Exercise requirements: A verbatim copy of the listing is what is needed, minus any pictures.

*** Begin section ***

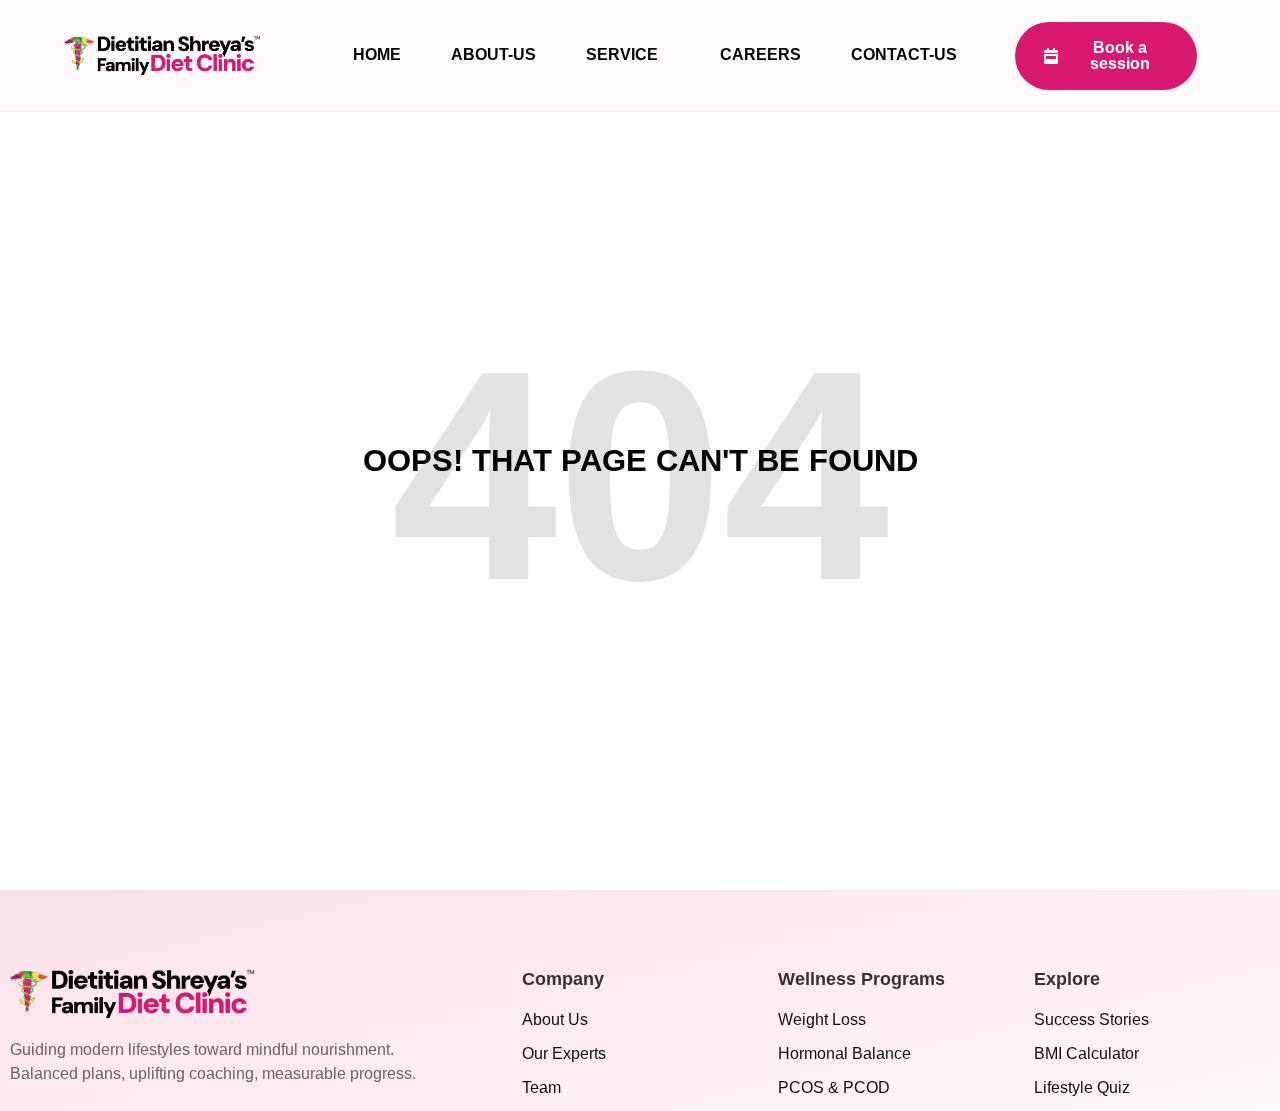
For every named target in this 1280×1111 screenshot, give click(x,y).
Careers (760, 54)
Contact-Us (904, 54)
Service (622, 54)
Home (377, 54)
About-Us (493, 54)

*** End section ***

Task response:
For every named target in this 1280×1111 screenshot, give click(x,y).
Careers (760, 54)
Contact-Us (904, 54)
Service (622, 54)
Home (377, 54)
About-Us (493, 54)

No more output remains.